بِسۡمِ اللّٰہِ الرَّحۡمٰنِ الرَّحِیۡمِ
In the Name of Allah, the Rahman, the Merciful
Allah, holy and exalted, says
فَاللّٰہُ یَحۡکُمُ بَیۡنَہُمۡ یَوۡمَ الۡقِیٰمَۃِ فِیۡمَا کَانُوۡا فِیۡہِ یَخۡتَلِفُوۡنَ
So Allah will judge between them on the Day of Resurrection concerning that in which they differed
(Surah 2, Ayah 113)
My master the Holy Prophet Muhammad, sall Allahu alaihi wasallam, revealed that the Jews and Christians fragmented into over seventy sects each. Seventy in Arabic idiom is not necessarily literally the number seventy but may simply mean any large number.
In the world of Christendom there are today countless denominations and churches which have fundamental theological and methodological differences among themselves. It is useful to have a basic understanding of the fragmentation of Christianity, the major controversies over which Christians have disputed among themselves and what the position of Islam is on some of those controversies.
Primitive Christianity had disputes over Christology, or the nature of Christ Jesus. The various ecumenical councils anathematized those theologians, bishops or parties that failed to agree with them.
In the Council of Nicea in the year 325, Arianism, the doctrine that Jesus was created by God and therefore had a beginning, was declared heretical.
In the Council of Ephesus held in 431, Nestorianism, the doctrine that Christ has two distinct natures and exists as two different beings, one human and the other divine, and that Mary is only the mother of Jesus the man and should not be called “mother of God”, was declared heretical. Today, the Assyrian Church of the East is the surviving Nestorian denomination that did not go along with the Council of Ephesus.
In the Council of Chalcedon held twenty years later in 451, the polar opposite of Nestorianism, known as monophysitism, the doctrine that Christ has only a single divine nature, was declared heretical. The Oriental Orthodox churches today, such as the Coptic, Armenian, Syriac, and Ethiopian churches, dissent from the Council of Chalcedon. They consider themselves miaphysites, believing Christ has a single nature that is both human and divine.
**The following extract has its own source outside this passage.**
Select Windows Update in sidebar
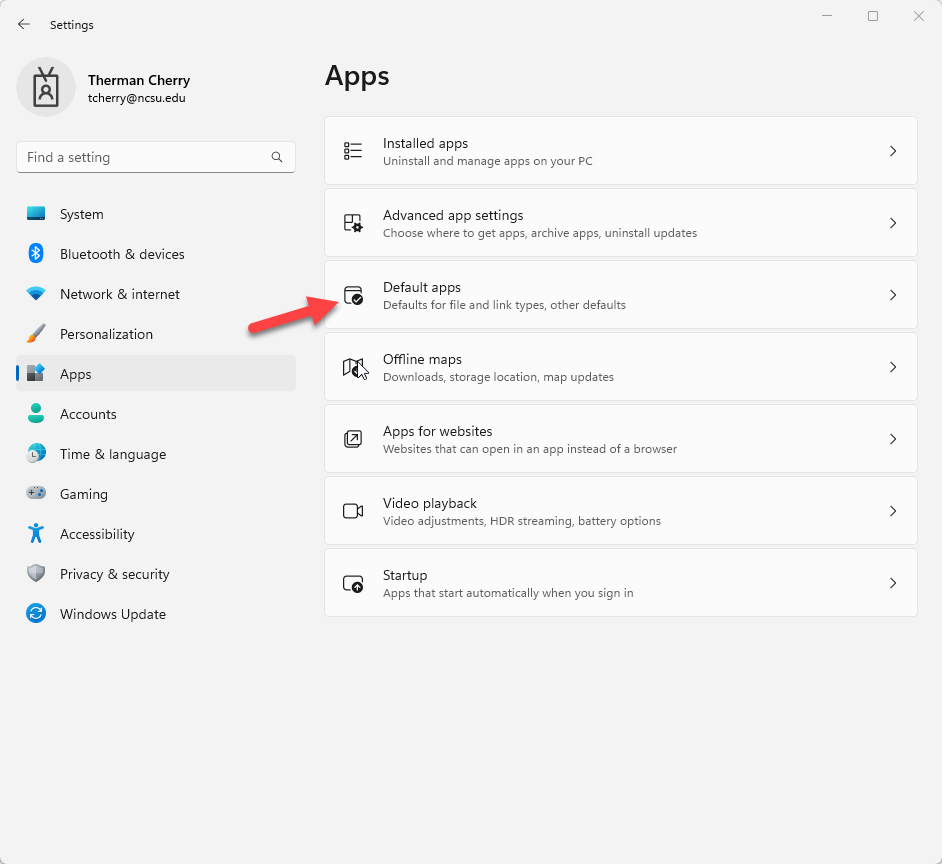Image resolution: width=942 pixels, height=864 pixels. click(112, 614)
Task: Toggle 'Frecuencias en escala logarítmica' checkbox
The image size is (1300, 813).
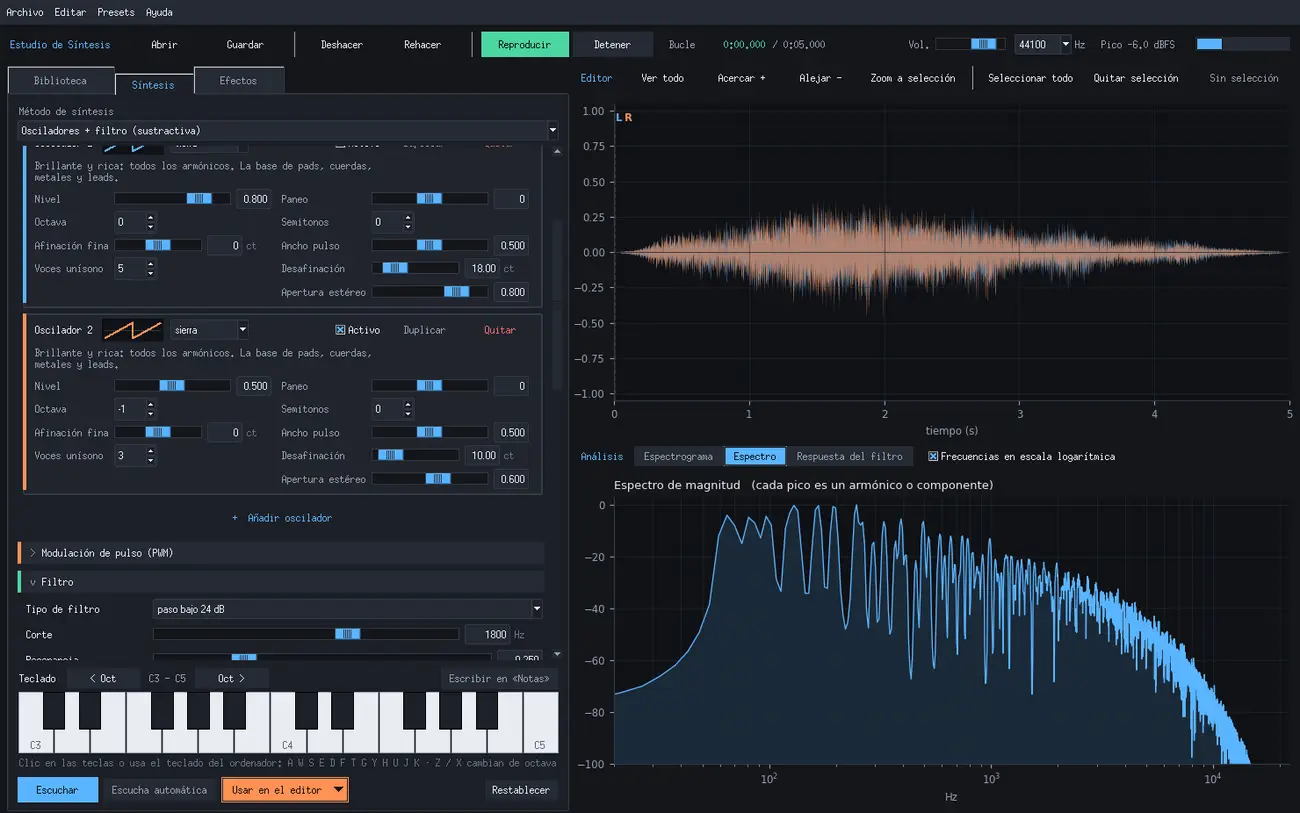Action: pyautogui.click(x=933, y=456)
But the majority of Christians today (Roman Catholic, Eastern Orthodox and mainline Protestant) are Chalcedonian, believing that Christ has two natures, human and divine, united in a single being or hypostasis.
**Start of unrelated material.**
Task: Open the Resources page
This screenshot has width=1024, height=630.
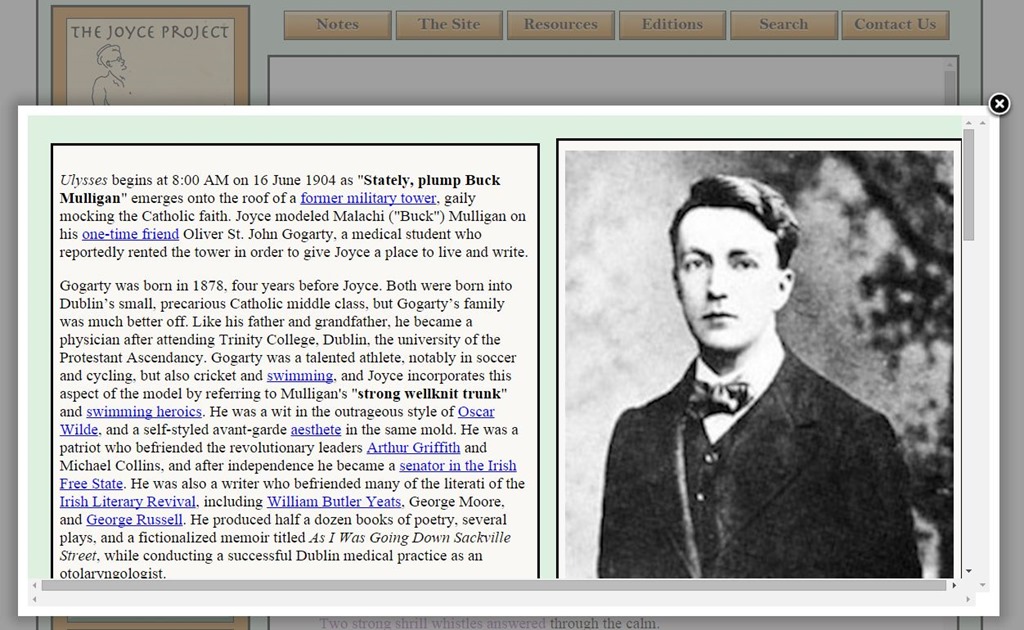Action: 561,24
Yet all three of these branches (Chalcedonian, Miaphysite and Nestorian) subscribe to the doctrine of the Trinity, which is condemned by Islam as polytheistic:
لَقَدۡ کَفَرَ الَّذِیۡنَ قَالُوۡۤا اِنَّ اللّٰہَ ثَالِثُ ثَلٰثَۃٍ ۘ وَمَا مِنۡ اِلٰہٍ اِلَّاۤ اِلٰہٌ وَّاحِدٌ
Those who say Allah is the third of a trinity have surely disbelieved. There is no god except the one God
(Surah 5, Ayah 73)
In the Trinity, the person whom Christians refer to as “God the Father” is in fact Allah, the one true God. Islam, therefore, teaches that God is a single person, and multiplicity of divine persons is nothing but polytheism. Jesus Christ is human not divine, he was created by God and is a mortal.
As for Arianism, while it is certainly closer to Islam than Nicene Christianity, it still conceives of Christ as a divine being in some sense, while acknowledging him as a creation of God with a beginning. While Arius taught Jesus was the first and greatest creation of God, we Sunni Muslims believe this honor belongs to the Prophet Muhammad, peace be upon him and his family.
In 1054, the Great Schism occurred resulting in the split between the Roman Catholic and Eastern Orthodox Churches. Though the schism was essentially ecclesiological, particularly the dispute over the primacy of the Pope (whom the Eastern Orthodox regarded as merely the Bishop of Rome on par with the other Bishops), the controversy regarding the Filioque was central to the theological disputation between the two sides. Catholics, and by extension most Protestants, say that the Holy Spirit proceeds from both the Father and the Son, while the Eastern Orthodox say it proceeds only from the Father. In this dispute, Islam agrees with the Eastern Orthodox position that the Holy Spirit proceeds from God alone and not from Christ Jesus.